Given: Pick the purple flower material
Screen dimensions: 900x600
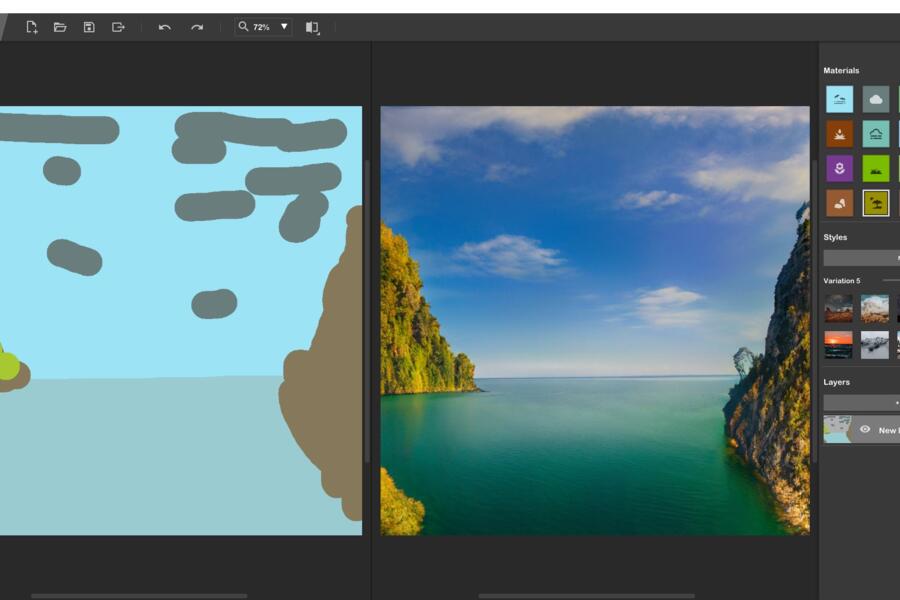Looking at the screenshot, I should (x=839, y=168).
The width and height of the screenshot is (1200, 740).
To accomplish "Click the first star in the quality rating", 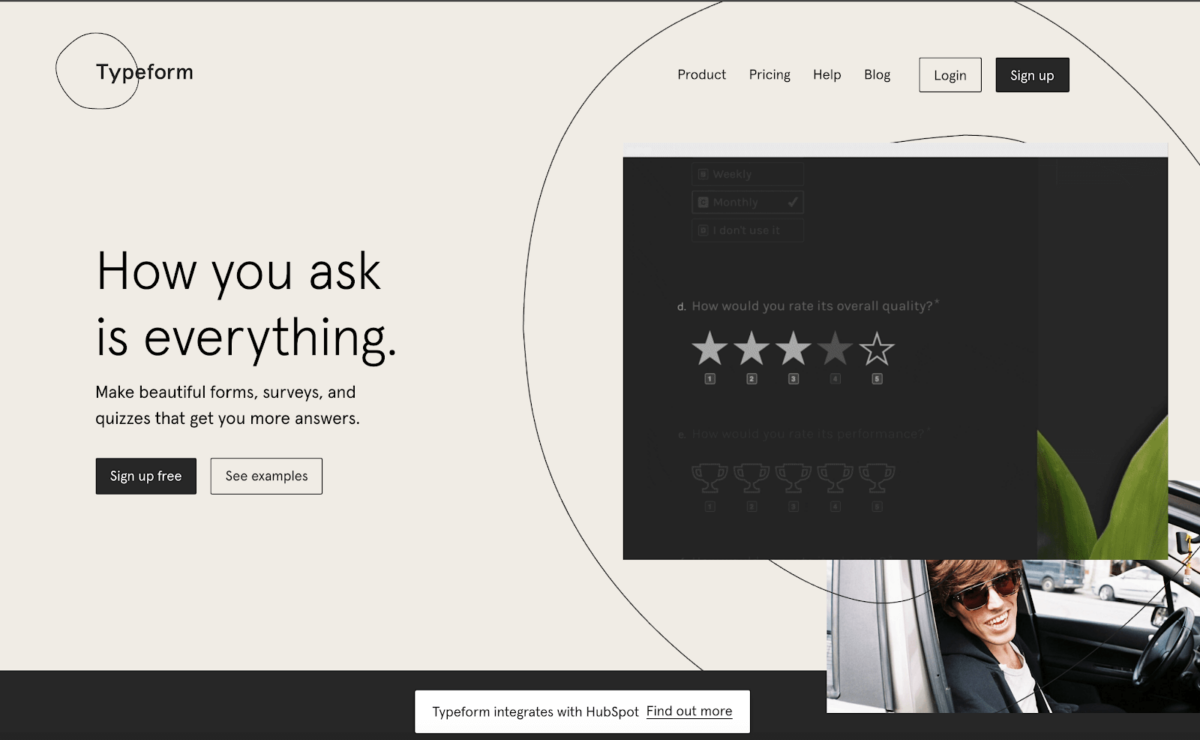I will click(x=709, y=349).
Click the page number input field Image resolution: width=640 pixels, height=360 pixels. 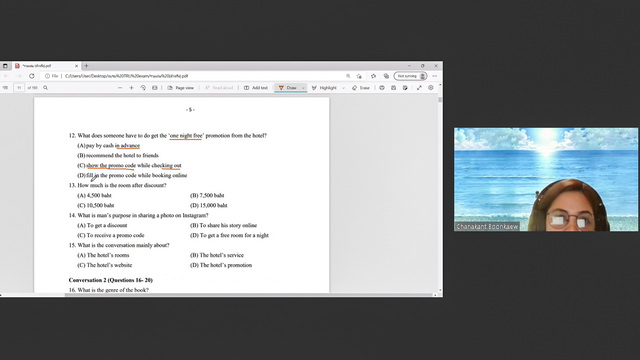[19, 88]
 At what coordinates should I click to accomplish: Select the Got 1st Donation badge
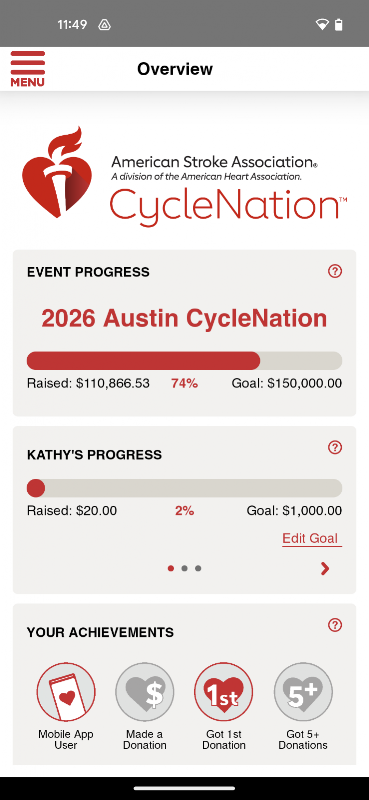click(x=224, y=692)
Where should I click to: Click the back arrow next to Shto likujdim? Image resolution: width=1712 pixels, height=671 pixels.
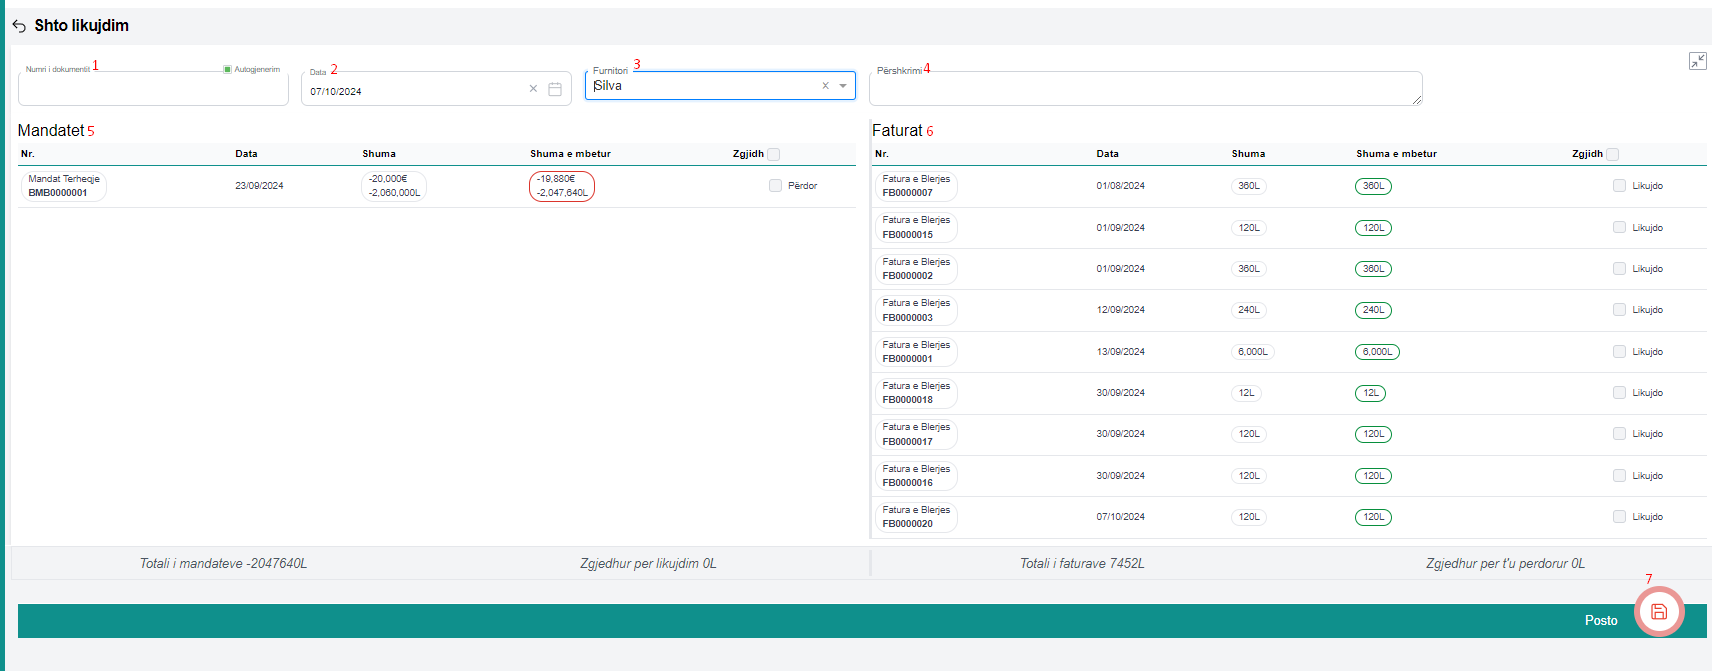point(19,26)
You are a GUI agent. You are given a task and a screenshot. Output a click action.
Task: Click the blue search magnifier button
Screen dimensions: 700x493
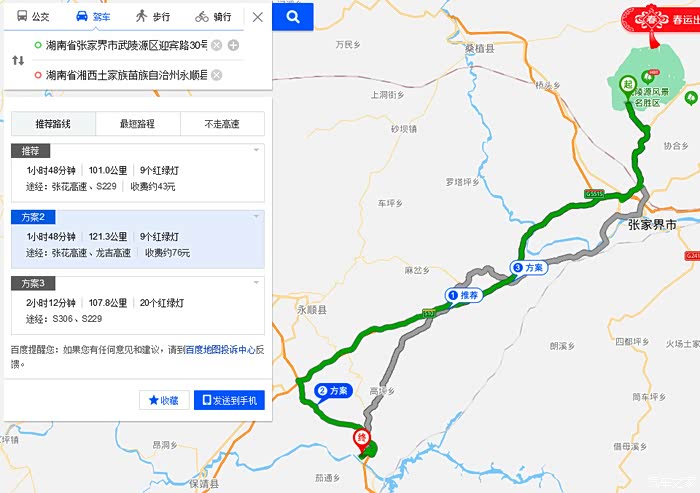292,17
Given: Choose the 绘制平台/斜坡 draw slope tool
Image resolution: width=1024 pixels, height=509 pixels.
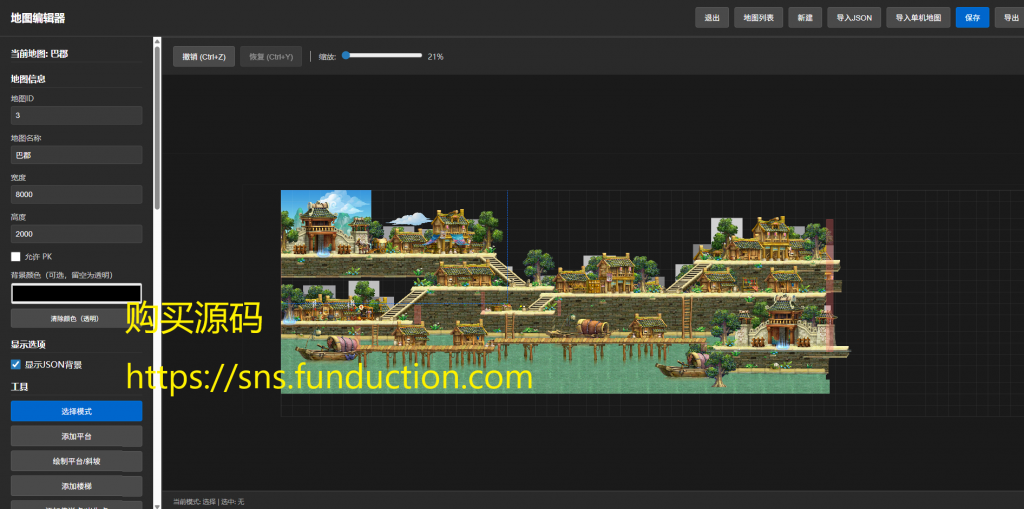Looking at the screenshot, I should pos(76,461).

:::::

_HOW TO COMPLETE THIS TASK_. Your copy should hold exactly and only the lines from the one containing "Given: Choose the 绘制平台/斜坡 draw slope tool" through the end of the material, inclusive, repeated word for word and without pictures.

_ANSWER SPACE_.
Given: Choose the 绘制平台/斜坡 draw slope tool
Image resolution: width=1024 pixels, height=509 pixels.
Looking at the screenshot, I should pos(76,461).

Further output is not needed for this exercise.